Bei den 15-jährigen Krediten ging es um zaghafte 0,02 Prozentpunkte abwärts. Diese Kredite gibt es für rund 0,93 Prozent. Eine echte Überraschung stellen die langfristigen Zinsen über 20 Jahre dar. Denn hier gab es die größten Veränderungen: minus 0,09 Prozentpunkte auf 1,10 Prozent.
*Hinweis: Bei den Zinsen handelt es sich um Durchschnittswerte der bei ImmobilienScout24 gelisteten Baufinanzierer zum angegebenen Stichtag. Für die Kalkulation wurden folgende Modelldaten verwendet: Angestellter, Darlehenssumme: 200.000 Euro, Beleihungsauslauf: 80 Prozent, Tilgungsrate: 3 Prozent.
Anleihenaufkaufprogramm: Eine geldpolitische Maßnahme der Europäischen Zentralbank. Sie will Banken dazu veranlassen, Darlehen an Unternehmen und Privathaushalte auszugeben, um die Konjunktur anzukurbeln. Zwischen März 2015 und Dezember 2018 kaufte die EZB in großem Umfang europäische Staats- und Unternehmensanleihen. Ab November 2019 soll das Programm wiederaufgenommen werden.
Bruttoinlandprodukt bezeichnet den Wert aller Waren und Dienstleistungen, die in einem Jahr innerhalb der Landesgrenzen einer Volkswirtschaft produziert werden. Es ist das Maß für die Leistungsfähigkeit einer Volkswirtschaft.

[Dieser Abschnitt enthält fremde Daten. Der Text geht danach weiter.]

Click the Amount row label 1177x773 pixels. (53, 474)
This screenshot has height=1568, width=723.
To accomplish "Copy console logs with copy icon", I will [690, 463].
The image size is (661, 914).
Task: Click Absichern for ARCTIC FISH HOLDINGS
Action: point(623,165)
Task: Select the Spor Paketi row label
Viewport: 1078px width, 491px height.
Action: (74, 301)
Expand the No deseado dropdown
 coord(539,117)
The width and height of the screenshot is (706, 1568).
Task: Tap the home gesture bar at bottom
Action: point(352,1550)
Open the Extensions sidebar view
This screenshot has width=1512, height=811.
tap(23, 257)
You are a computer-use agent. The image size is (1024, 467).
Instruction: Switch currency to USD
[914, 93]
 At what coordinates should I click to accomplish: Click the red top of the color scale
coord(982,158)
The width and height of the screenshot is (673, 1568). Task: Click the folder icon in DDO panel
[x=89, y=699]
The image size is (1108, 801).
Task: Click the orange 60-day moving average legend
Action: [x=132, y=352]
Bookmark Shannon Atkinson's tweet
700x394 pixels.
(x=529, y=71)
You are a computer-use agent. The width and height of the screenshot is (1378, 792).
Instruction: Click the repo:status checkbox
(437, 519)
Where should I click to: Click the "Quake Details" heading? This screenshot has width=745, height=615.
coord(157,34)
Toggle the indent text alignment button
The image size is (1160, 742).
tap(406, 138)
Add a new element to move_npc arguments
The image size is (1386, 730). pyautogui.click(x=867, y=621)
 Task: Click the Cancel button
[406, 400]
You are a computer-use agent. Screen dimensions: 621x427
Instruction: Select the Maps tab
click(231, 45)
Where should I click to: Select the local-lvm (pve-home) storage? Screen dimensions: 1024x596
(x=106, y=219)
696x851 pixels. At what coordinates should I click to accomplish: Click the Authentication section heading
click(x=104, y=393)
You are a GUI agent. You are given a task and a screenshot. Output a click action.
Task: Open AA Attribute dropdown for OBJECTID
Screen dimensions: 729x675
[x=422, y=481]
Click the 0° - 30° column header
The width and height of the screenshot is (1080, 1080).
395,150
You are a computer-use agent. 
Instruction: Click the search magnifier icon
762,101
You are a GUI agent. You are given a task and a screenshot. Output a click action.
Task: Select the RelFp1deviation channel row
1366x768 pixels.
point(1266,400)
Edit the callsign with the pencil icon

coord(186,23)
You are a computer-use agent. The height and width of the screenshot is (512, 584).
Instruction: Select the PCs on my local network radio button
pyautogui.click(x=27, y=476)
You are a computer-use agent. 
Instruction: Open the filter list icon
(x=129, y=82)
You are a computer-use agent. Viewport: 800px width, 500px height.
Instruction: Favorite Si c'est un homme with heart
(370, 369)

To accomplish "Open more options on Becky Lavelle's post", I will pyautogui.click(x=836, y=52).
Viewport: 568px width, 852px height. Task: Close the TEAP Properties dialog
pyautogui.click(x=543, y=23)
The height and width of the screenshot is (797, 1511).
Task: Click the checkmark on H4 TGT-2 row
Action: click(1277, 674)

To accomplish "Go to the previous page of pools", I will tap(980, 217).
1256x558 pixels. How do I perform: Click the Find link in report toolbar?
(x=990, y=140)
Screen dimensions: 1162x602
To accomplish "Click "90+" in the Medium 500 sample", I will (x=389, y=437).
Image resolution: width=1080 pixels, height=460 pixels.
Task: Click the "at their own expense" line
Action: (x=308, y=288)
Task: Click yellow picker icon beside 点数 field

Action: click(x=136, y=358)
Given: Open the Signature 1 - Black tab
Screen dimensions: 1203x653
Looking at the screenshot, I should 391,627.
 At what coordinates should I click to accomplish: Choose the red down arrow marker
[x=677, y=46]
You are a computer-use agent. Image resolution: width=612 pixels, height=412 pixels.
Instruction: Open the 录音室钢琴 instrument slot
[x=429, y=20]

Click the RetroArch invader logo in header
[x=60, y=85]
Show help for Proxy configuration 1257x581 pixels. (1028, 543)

Geldpolitik: Darunter versteht man alle Maßnahmen eines Staates, die Geldversorgung und Kreditangebote der Banken zu regulieren, um wirtschaftspolitische Zwecke zu erfüllen. Dahinter steht das Ziel, den Wert des Geldes einer Volkswirtschaft stabil zu halten.
Fed: ist die Abkürzung für Federal Reserve. Damit ist die Zentral- oder Notenbank der USA gemeint.
Leitzinsen: Diese von der Zentralbank eines Landes festgelegten Zinsen geben an, zu welchen Konditionen sich Kreditinstitute bei der Noten- bzw. Zentralbank Geld leihen können. Sie sind ein wichtiges Steuerungsmittel der Geldpolitik.
Kerninflation: Ein volkswirtschaftliches Konzept, das bestimmte Güter aus der Berechnung der Inflationsrate ausklammert. Dabei handelt es sich meist um die Preisschwankungen für Lebensmittel und Produkte aus dem Energiesektor, die saisonal schwanken, aber deren Preisänderungen nicht auf die Volkswirtschaft selbst zurückzuführen sind.
Rezession: Eine Phase im Konjunkturzyklus (daneben gibt es noch Aufschwung, Boom und Depression). Man spricht üblicherweise von einer Rezession, wenn sich die Wirtschaft in zwei aufeinanderfolgenden Quartalen abschwächt oder zumindest gleichbleibt.